Problem details: Reproduce every one of the entries below word for word, leaving out the pictures.

Entries drawn from a collection:
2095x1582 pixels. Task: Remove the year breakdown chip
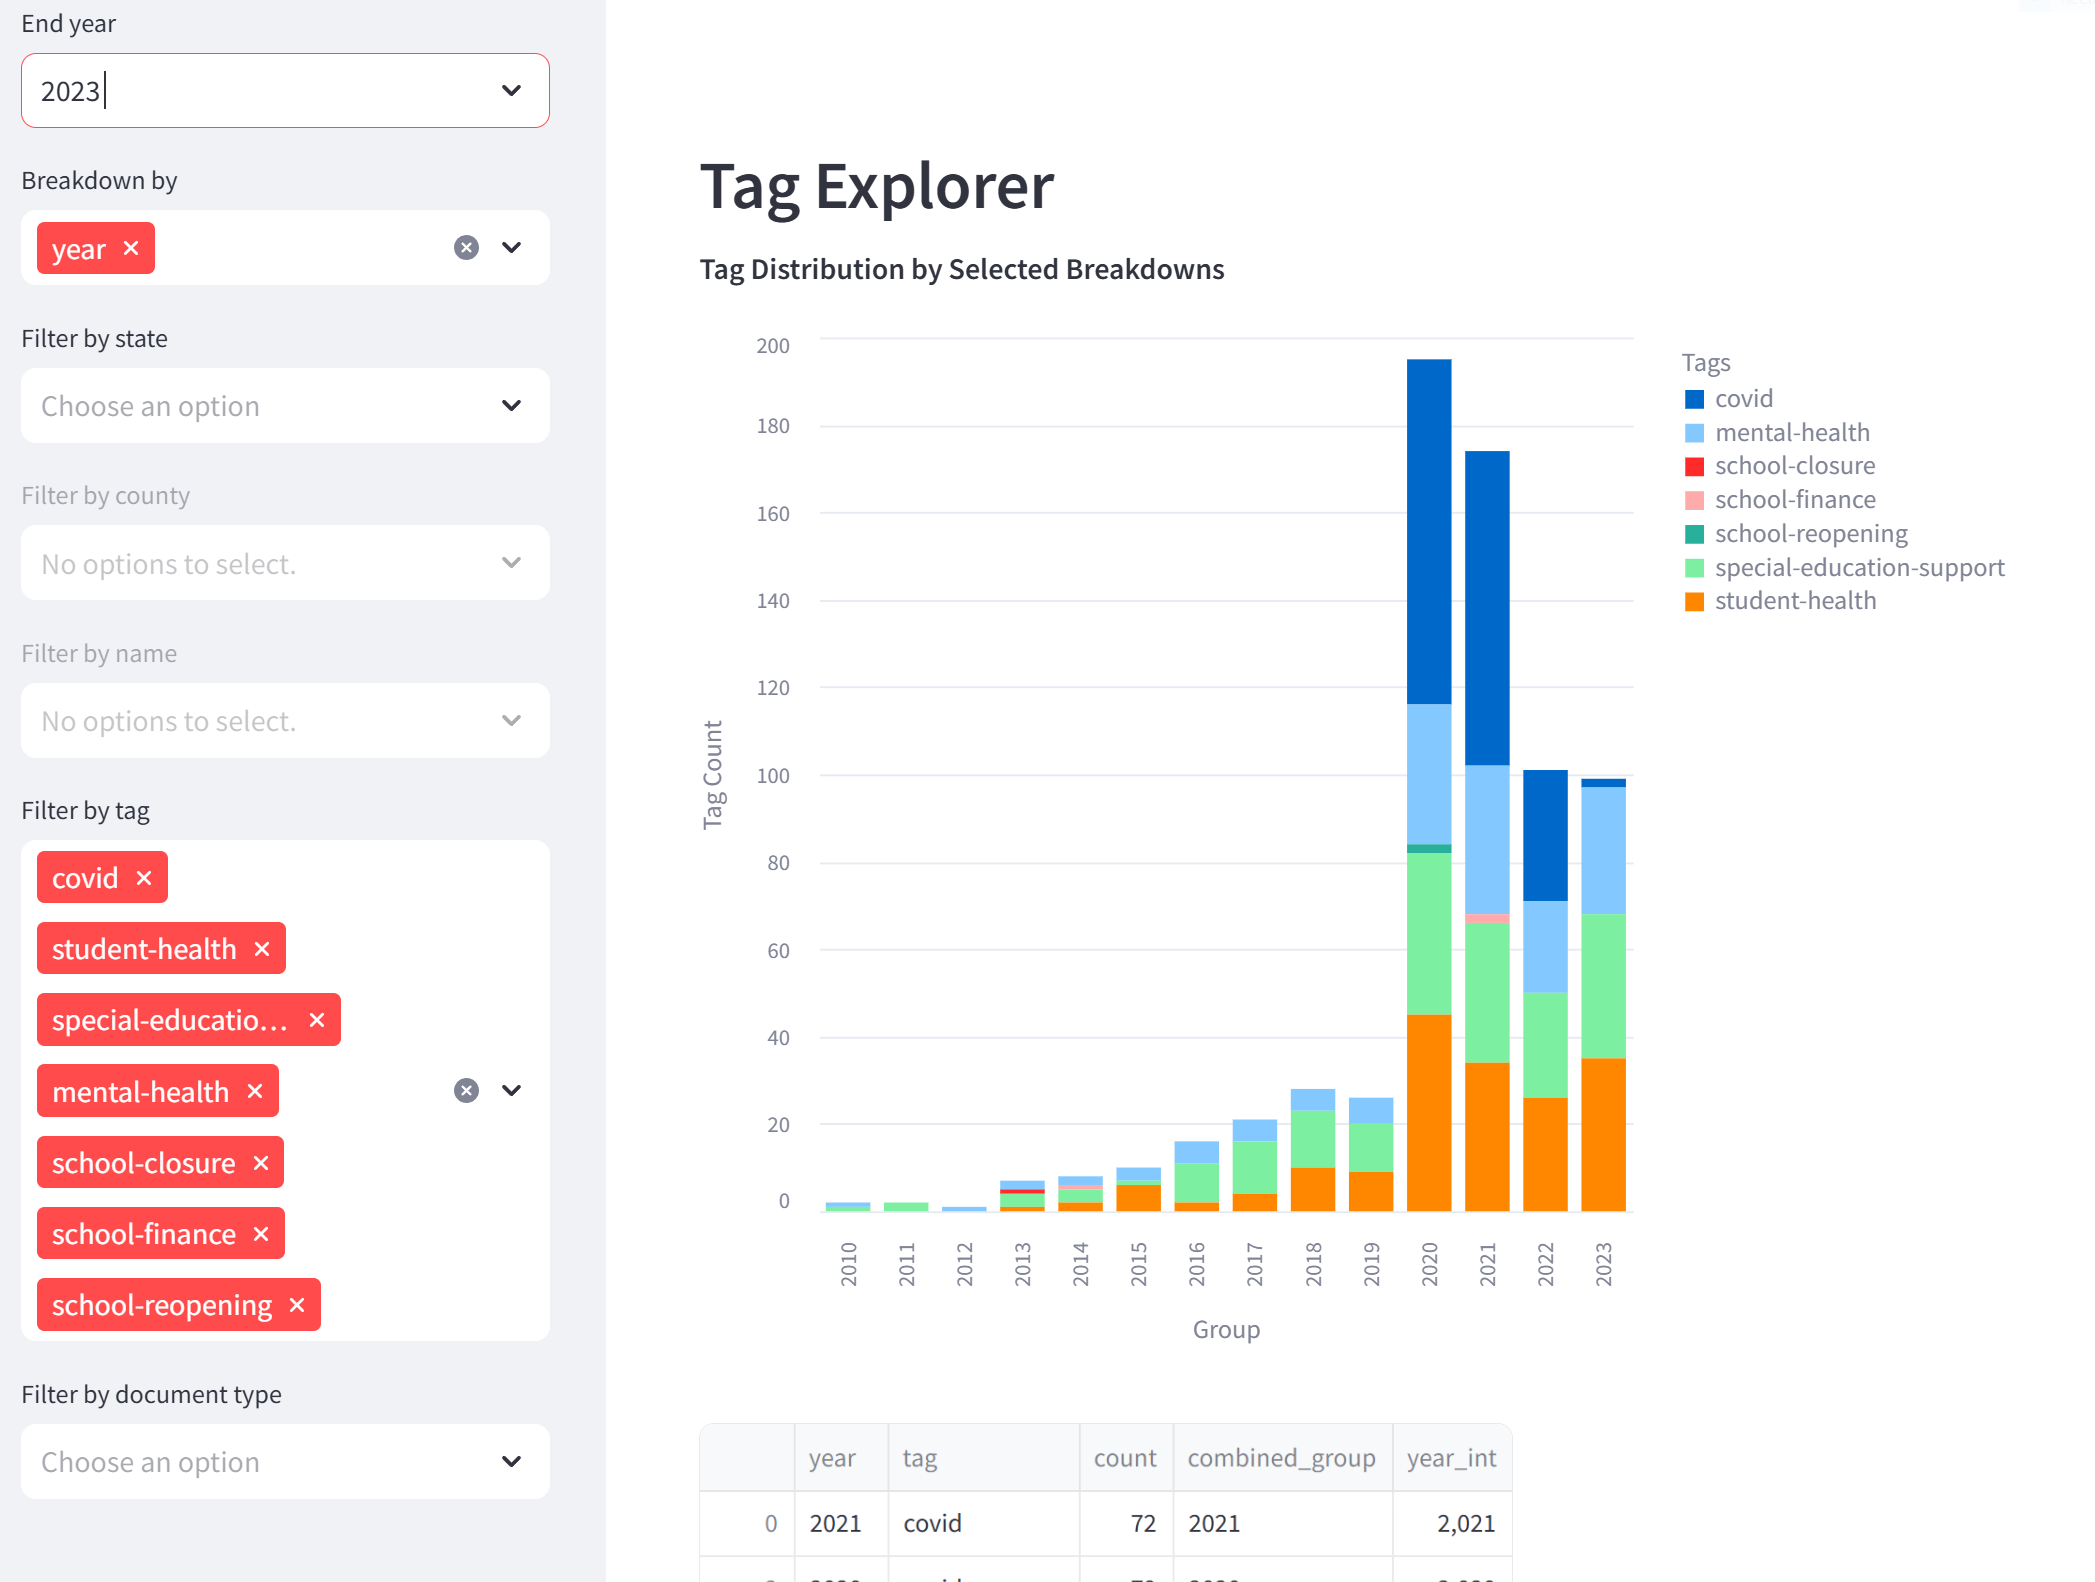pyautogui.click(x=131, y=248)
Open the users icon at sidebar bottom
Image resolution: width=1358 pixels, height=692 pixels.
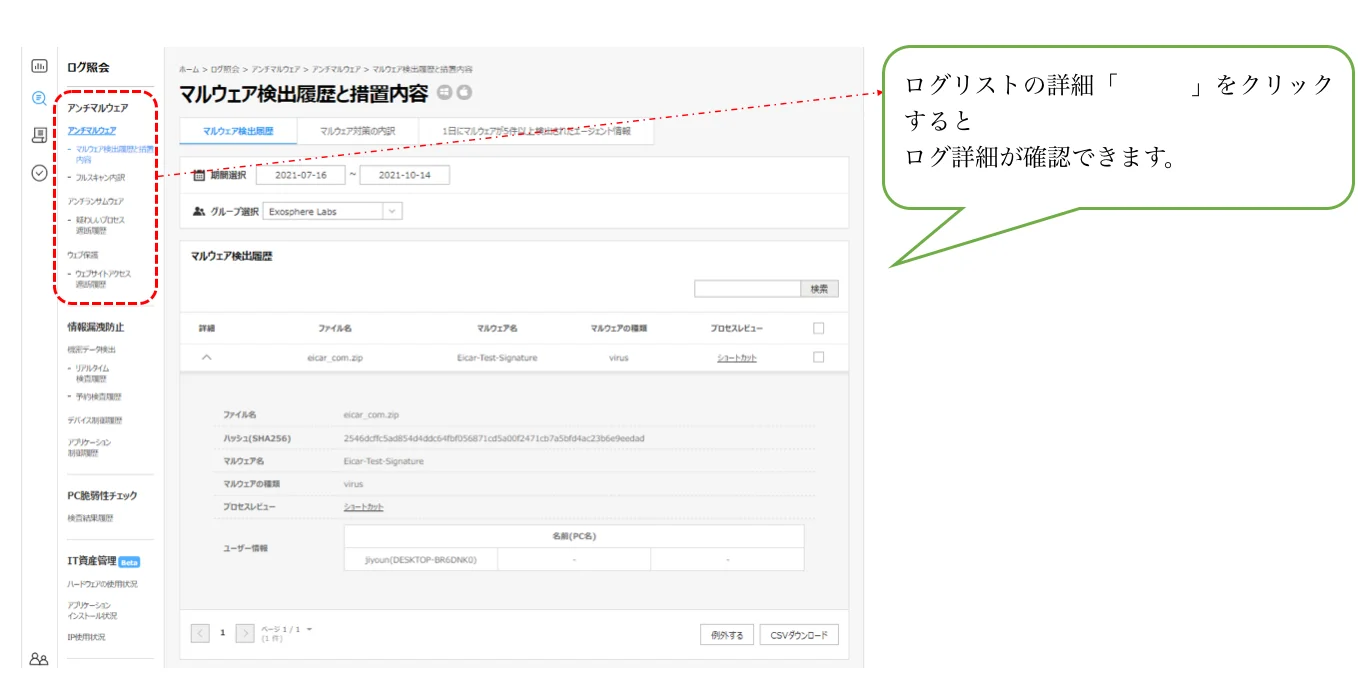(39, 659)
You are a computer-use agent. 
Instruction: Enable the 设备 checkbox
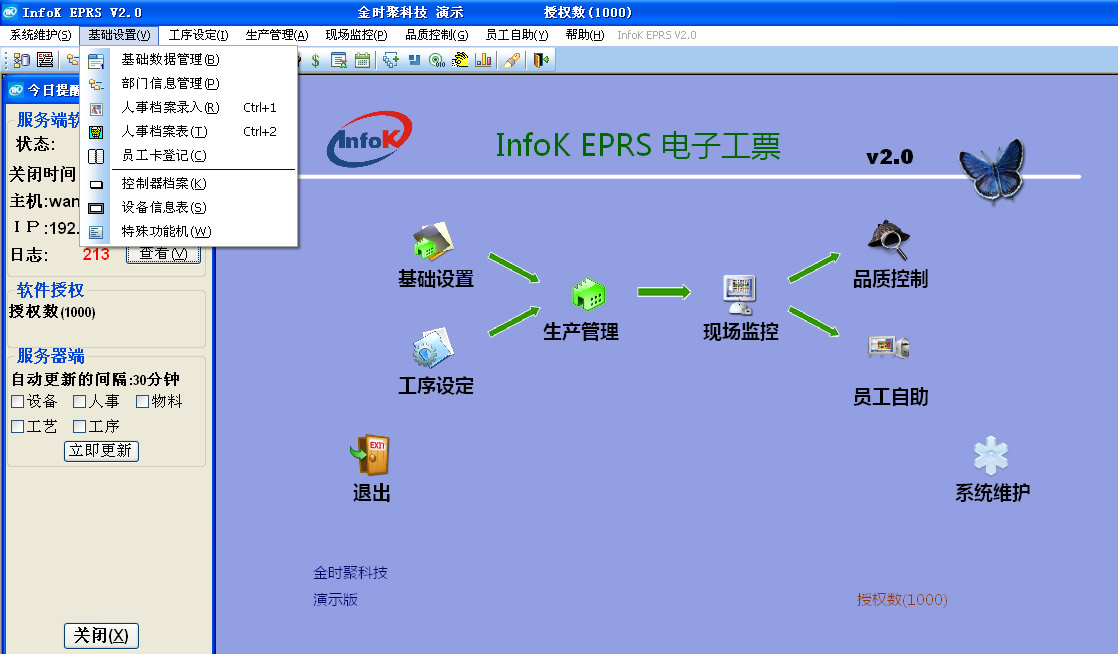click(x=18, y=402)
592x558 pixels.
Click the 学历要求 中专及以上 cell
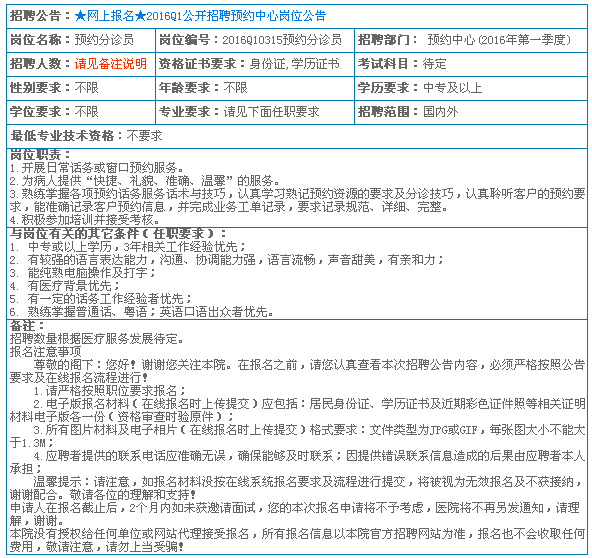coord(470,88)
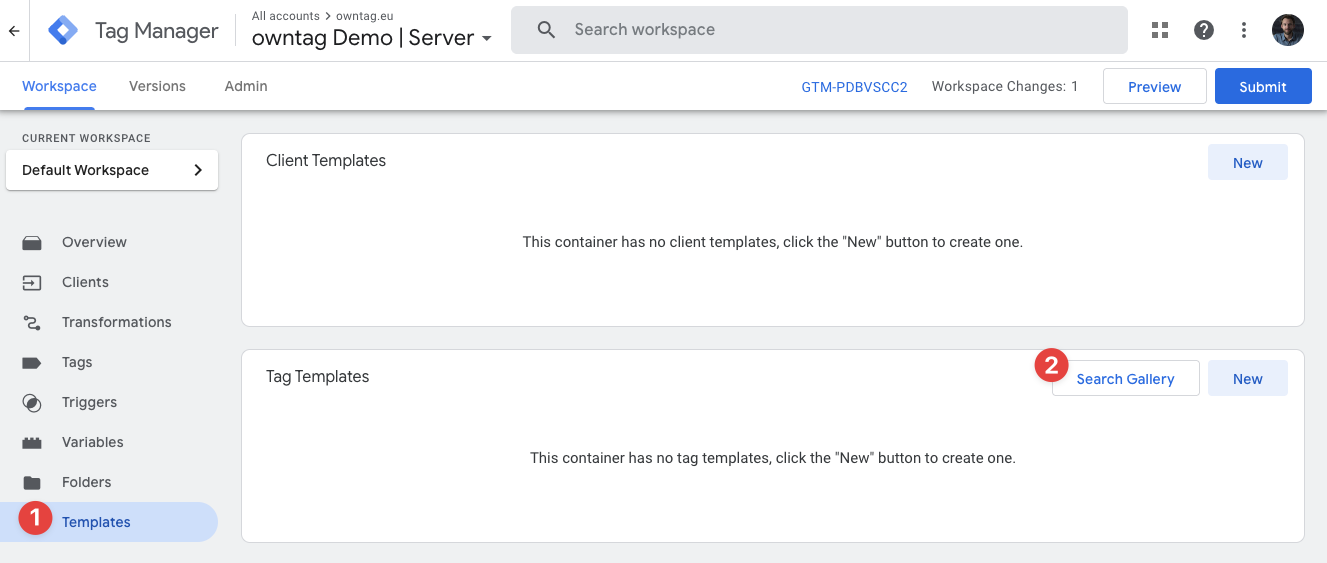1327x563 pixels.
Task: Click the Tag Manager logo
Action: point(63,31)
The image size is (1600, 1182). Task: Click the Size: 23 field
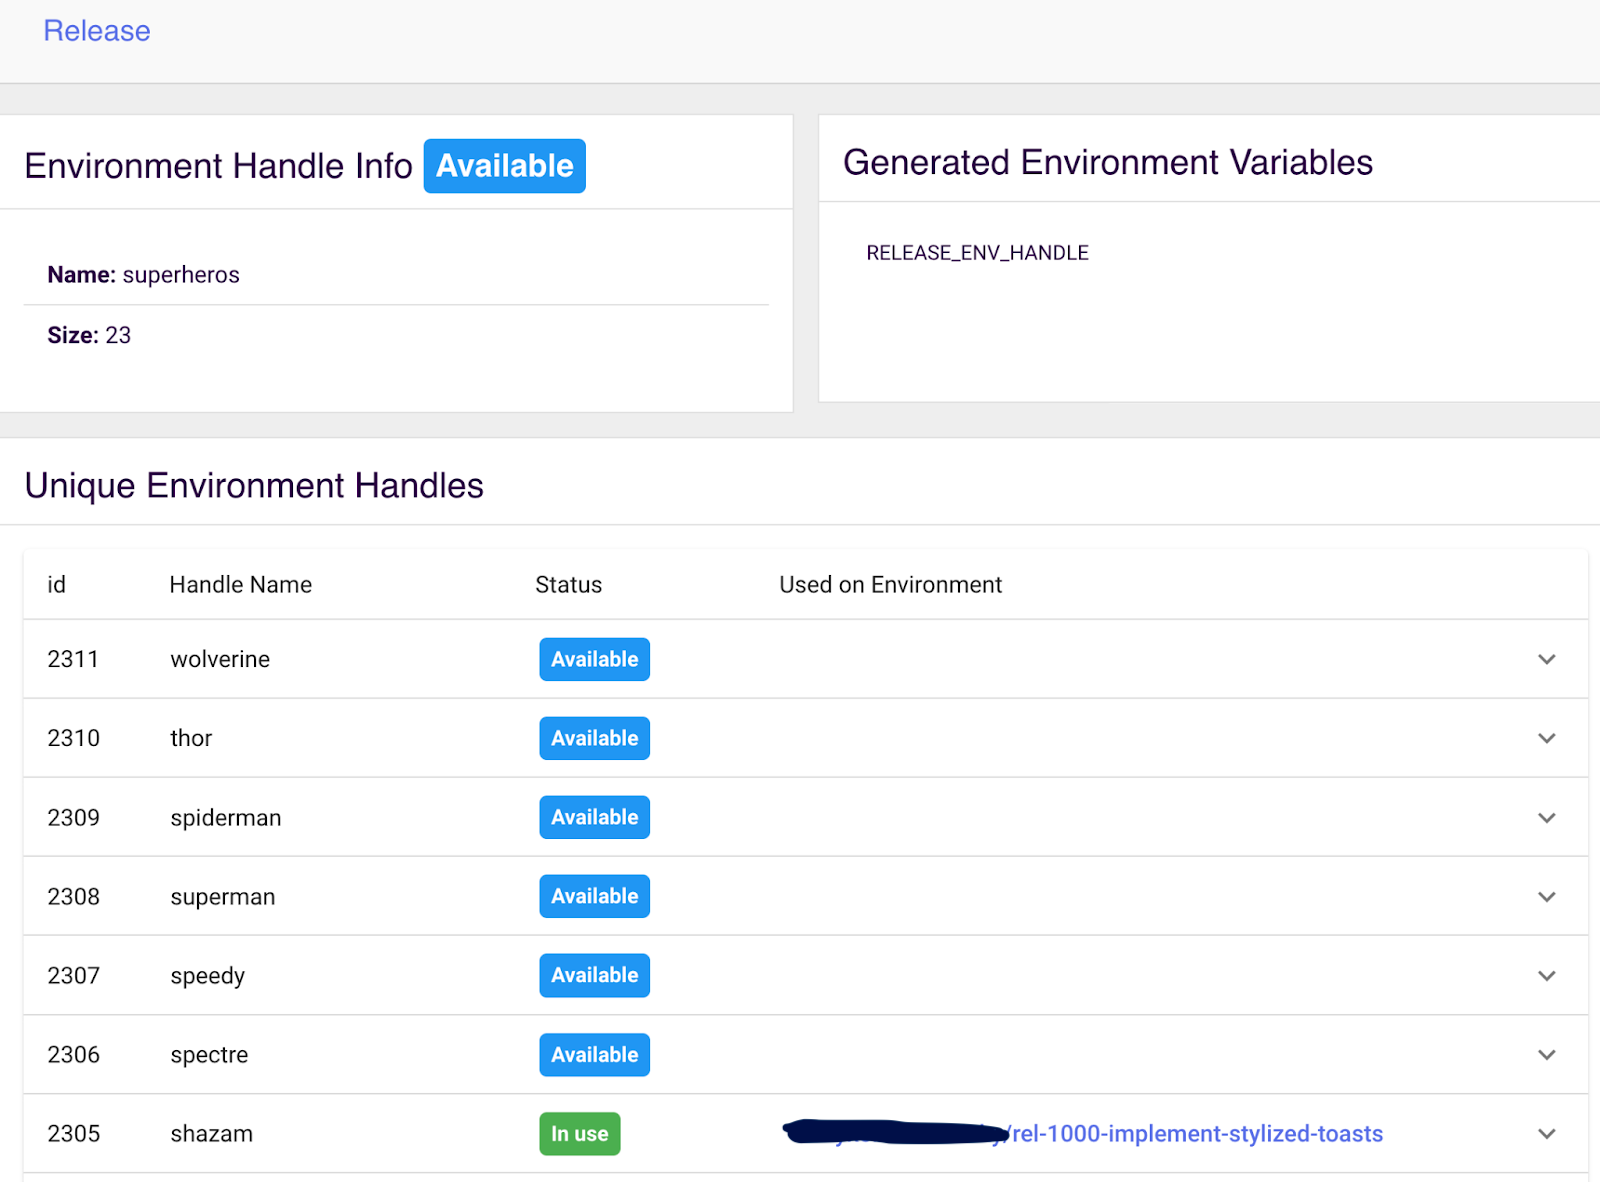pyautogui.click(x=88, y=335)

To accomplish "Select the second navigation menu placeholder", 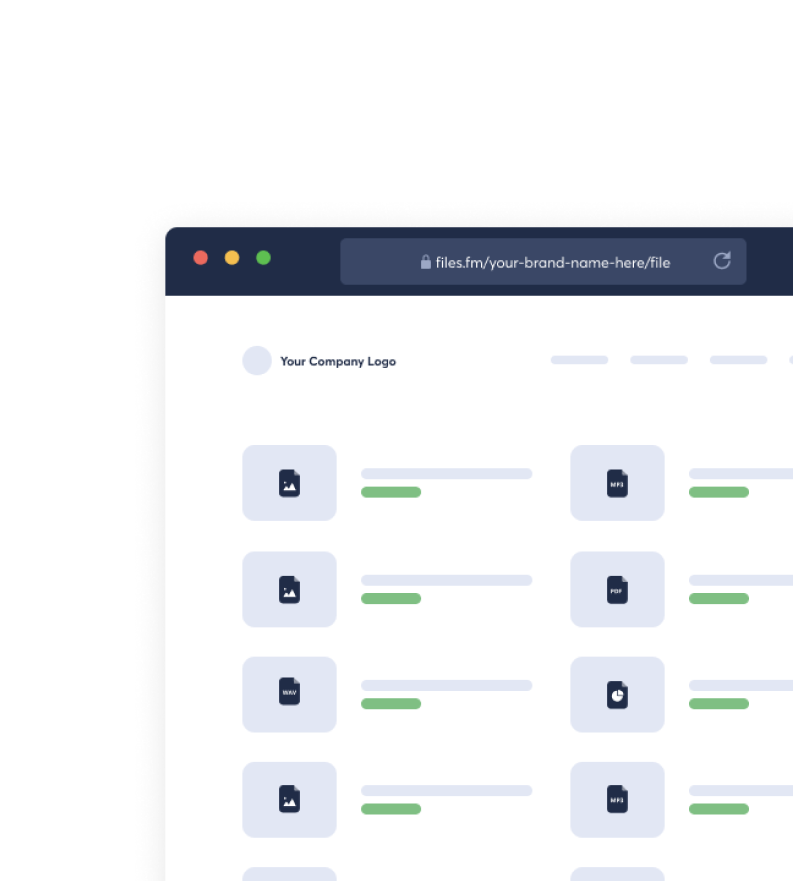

Expected answer:
2095x1582 pixels. Task: Remove the year breakdown chip
pyautogui.click(x=131, y=248)
Open the users icon at sidebar bottom
Image resolution: width=1358 pixels, height=692 pixels.
(39, 659)
You are a computer-use agent. 
Instruction: Enable the 设备 checkbox
click(x=18, y=402)
592x558 pixels.
Click the 学历要求 中专及以上 cell
coord(470,88)
1327x563 pixels.
Task: Click the Tag Manager logo
Action: point(63,31)
The image size is (1600, 1182). Task: Click the Size: 23 field
pyautogui.click(x=88, y=335)

To accomplish "Select the second navigation menu placeholder", 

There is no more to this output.